TEXT TO READ:
++++++++

P.S.: Pixar is hardly switching to a more physically-based approach.
They're all about using approximations to make it easier for the
artist to produce art.  Their ray tracing implementation is
essentially tacked on like ours is; though of course it's far more
complex because they have to deal with caching multiple levels of
micropolygons and all that.

I highly doubt they're going to experience a paradigm shift or are
going to change the RenderMan specification to be more
physically-based.  They don't care, in the slightest.

On Mon, Jan 26, 2009 at 6:46 PM, Yves Poissant <ypoissant2 at videotron.ca> wrote:
> From: "joe" <joeedh at gmail.com>
> Sent: Monday, January 26, 2009 11:14 AM
>> Blender's core math stuff basically stores vectors and matrices as
>> float arrays.  Converting the renderer to use specific datatypes would
>> likely be a huge pain, and would need a lot of forethought.
> I agree. Althopugh, there is nothing in the examples you provided that can
> only be optimized in C and not in C++.
>> What sort of profound refactoring are you talking about, btw?
> Well I tend to write too much and if I start elaborating on that it can get
> really lengthy. But here I go anyway.

++++++++

DATA SHOWN:
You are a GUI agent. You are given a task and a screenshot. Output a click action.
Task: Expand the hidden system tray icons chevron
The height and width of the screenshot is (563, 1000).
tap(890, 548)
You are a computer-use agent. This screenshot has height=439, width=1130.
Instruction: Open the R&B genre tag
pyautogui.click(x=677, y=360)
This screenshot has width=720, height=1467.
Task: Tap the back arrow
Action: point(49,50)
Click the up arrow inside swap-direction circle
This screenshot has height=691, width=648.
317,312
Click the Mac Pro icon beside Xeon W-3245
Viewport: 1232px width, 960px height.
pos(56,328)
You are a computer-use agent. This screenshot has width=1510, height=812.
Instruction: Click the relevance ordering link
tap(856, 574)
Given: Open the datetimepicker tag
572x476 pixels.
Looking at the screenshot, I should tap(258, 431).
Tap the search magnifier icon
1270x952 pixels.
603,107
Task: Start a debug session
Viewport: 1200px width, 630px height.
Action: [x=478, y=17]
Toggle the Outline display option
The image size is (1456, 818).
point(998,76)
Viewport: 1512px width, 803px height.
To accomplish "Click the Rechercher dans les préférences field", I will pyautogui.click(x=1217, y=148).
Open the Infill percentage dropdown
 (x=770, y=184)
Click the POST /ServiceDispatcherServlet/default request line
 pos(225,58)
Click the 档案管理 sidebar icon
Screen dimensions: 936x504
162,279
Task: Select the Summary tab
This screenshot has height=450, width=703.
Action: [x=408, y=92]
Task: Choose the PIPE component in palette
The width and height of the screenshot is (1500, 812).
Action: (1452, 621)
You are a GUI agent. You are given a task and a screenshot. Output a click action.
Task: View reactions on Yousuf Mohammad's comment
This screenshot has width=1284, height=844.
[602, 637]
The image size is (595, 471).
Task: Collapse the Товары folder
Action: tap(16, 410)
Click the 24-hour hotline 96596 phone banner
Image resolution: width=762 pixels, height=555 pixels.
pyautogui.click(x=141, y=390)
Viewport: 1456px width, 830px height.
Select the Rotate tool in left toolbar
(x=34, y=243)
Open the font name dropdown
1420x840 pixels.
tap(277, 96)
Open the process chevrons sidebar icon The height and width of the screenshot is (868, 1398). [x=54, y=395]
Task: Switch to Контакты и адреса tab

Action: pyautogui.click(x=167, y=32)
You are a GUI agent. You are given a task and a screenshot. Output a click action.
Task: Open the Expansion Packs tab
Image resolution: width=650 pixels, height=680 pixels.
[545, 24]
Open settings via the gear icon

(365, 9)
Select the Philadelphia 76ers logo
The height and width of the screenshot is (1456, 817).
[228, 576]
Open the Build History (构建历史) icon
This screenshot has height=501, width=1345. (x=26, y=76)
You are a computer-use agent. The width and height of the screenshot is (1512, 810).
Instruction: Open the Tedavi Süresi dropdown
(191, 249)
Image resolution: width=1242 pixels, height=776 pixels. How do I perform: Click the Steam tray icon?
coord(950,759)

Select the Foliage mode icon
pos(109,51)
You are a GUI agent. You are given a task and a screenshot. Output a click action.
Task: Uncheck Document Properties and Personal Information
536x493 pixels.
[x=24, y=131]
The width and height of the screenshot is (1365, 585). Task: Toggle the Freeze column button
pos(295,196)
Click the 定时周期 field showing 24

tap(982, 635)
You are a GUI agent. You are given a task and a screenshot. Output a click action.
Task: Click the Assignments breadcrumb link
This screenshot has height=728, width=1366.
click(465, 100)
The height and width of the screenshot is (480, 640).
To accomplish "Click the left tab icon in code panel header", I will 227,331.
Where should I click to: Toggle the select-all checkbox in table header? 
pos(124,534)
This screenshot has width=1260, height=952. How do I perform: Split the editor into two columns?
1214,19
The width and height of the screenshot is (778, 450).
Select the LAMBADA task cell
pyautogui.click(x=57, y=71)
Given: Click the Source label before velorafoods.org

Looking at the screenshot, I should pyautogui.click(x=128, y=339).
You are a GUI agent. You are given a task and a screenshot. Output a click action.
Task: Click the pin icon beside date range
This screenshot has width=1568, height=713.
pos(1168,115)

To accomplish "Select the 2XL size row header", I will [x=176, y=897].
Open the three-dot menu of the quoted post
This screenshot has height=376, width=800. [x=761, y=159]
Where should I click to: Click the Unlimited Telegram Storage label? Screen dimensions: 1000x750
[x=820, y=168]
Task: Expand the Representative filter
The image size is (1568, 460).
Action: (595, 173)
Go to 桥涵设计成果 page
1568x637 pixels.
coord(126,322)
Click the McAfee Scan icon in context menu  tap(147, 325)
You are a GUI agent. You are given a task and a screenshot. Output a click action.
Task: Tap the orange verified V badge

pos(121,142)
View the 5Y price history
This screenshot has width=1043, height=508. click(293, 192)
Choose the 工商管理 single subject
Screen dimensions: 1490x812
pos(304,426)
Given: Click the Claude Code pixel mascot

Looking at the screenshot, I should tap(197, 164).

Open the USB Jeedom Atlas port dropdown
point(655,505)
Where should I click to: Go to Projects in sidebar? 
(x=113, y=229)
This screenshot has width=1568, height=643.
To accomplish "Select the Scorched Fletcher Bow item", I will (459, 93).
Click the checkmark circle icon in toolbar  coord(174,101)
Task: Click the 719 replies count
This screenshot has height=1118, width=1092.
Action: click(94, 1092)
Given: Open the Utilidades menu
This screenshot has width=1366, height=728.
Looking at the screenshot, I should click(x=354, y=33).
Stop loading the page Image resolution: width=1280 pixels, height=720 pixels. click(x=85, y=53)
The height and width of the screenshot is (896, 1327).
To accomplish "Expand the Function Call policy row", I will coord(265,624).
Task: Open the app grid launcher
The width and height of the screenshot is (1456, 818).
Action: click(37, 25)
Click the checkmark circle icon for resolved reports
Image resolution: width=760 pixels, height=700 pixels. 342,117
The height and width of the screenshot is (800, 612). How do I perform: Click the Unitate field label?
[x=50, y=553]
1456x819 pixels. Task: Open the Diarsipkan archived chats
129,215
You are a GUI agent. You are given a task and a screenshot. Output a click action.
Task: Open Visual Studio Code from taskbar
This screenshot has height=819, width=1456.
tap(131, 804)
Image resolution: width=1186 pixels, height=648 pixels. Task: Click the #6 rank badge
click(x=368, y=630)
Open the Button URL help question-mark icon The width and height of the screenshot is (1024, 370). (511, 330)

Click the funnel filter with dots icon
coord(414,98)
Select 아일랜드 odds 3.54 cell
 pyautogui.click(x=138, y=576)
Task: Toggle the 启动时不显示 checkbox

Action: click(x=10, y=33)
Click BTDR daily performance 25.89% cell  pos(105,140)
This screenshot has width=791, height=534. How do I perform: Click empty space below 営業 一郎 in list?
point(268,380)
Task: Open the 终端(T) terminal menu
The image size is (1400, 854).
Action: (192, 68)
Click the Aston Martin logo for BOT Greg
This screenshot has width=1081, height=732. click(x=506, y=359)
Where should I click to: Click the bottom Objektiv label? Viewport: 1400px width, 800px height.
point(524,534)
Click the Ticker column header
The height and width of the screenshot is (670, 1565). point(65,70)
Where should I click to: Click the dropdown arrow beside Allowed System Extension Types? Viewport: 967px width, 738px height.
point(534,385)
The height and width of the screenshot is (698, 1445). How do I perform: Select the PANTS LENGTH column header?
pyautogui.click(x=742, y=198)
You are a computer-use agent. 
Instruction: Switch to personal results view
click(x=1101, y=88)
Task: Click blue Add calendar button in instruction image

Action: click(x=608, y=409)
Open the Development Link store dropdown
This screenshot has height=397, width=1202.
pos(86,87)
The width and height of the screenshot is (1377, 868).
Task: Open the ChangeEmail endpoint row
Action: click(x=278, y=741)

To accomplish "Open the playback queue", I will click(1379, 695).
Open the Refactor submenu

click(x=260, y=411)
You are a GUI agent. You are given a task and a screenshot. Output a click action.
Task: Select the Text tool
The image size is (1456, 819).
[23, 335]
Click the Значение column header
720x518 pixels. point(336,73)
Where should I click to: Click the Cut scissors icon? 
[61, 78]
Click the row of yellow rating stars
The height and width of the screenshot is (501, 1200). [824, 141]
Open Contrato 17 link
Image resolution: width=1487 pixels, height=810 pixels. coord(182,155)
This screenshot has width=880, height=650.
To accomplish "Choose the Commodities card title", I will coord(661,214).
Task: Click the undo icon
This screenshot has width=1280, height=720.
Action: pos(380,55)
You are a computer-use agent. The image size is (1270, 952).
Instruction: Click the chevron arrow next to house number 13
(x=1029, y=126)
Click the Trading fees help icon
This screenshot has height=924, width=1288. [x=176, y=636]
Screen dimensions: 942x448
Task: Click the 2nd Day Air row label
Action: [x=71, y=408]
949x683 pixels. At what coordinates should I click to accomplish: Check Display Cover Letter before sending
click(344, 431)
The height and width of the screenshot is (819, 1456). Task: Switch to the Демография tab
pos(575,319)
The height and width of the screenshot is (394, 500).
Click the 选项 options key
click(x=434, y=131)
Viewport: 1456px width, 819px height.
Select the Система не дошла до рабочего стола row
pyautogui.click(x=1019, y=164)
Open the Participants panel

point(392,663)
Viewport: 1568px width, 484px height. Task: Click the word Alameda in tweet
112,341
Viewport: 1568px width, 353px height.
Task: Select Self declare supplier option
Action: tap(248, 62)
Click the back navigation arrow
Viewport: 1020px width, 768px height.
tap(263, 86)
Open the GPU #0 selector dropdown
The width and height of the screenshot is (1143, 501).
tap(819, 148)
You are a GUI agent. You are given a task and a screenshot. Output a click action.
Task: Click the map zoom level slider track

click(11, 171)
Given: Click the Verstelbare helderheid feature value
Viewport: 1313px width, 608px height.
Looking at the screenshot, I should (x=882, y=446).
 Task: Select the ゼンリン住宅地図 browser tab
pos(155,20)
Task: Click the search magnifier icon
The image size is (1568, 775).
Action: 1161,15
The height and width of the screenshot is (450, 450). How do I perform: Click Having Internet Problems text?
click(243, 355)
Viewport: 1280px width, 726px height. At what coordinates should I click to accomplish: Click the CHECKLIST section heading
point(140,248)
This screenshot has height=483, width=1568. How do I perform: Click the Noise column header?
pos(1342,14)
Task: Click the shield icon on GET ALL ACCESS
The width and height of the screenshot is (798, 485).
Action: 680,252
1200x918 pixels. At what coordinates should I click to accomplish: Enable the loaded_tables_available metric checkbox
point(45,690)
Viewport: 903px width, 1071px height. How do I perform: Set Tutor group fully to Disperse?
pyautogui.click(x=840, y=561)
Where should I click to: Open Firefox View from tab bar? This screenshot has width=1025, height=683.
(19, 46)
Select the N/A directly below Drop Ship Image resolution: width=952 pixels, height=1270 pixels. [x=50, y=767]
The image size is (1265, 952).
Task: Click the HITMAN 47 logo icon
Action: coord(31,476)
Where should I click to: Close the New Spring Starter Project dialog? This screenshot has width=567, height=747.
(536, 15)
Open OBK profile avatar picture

++++++++

WRITTEN TASK A: Quote everything in the email about Pixar and Blender's renderer from "P.S.: Pixar is" down to "in the slightest.".
WRITTEN TASK B: In the rows, substitute "Window" for "Viewport" in everything from the line containing "has height=439, width=1130." down to the line containing "pyautogui.click(x=141, y=390)". Give back only those lines, otherwise unchanged.

FINAL ANSWER A:
P.S.: Pixar is hardly switching to a more physically-based approach.
They're all about using approximations to make it easier for the
artist to produce art.  Their ray tracing implementation is
essentially tacked on like ours is; though of course it's far more
complex because they have to deal with caching multiple levels of
micropolygons and all that.

I highly doubt they're going to experience a paradigm shift or are
going to change the RenderMan specification to be more
physically-based.  They don't care, in the slightest.

FINAL ANSWER B:
You are a computer-use agent. This screenshot has height=439, width=1130.
Instruction: Open the R&B genre tag
pyautogui.click(x=677, y=360)
This screenshot has width=720, height=1467.
Task: Tap the back arrow
Action: point(49,50)
Click the up arrow inside swap-direction circle
This screenshot has height=691, width=648.
317,312
Click the Mac Pro icon beside Xeon W-3245
Window: 1232px width, 960px height.
pos(56,328)
You are a computer-use agent. This screenshot has width=1510, height=812.
Instruction: Click the relevance ordering link
tap(856, 574)
Given: Open the datetimepicker tag
572x476 pixels.
Looking at the screenshot, I should tap(258, 431).
Tap the search magnifier icon
1270x952 pixels.
603,107
Task: Start a debug session
Window: 1200px width, 630px height.
Action: [x=478, y=17]
Toggle the Outline display option
The image size is (1456, 818).
point(998,76)
Window: 1512px width, 803px height.
To accomplish "Click the Rechercher dans les préférences field", I will pyautogui.click(x=1217, y=148).
Open the Infill percentage dropdown
 (x=770, y=184)
Click the POST /ServiceDispatcherServlet/default request line
 pos(225,58)
Click the 档案管理 sidebar icon
Screen dimensions: 936x504
162,279
Task: Select the Summary tab
This screenshot has height=450, width=703.
Action: [x=408, y=92]
Task: Choose the PIPE component in palette
The width and height of the screenshot is (1500, 812).
Action: (1452, 621)
You are a GUI agent. You are given a task and a screenshot. Output a click action.
Task: View reactions on Yousuf Mohammad's comment
This screenshot has width=1284, height=844.
[602, 637]
The image size is (595, 471).
Task: Collapse the Товары folder
Action: tap(16, 410)
Click the 24-hour hotline 96596 phone banner
Image resolution: width=762 pixels, height=555 pixels.
pyautogui.click(x=141, y=390)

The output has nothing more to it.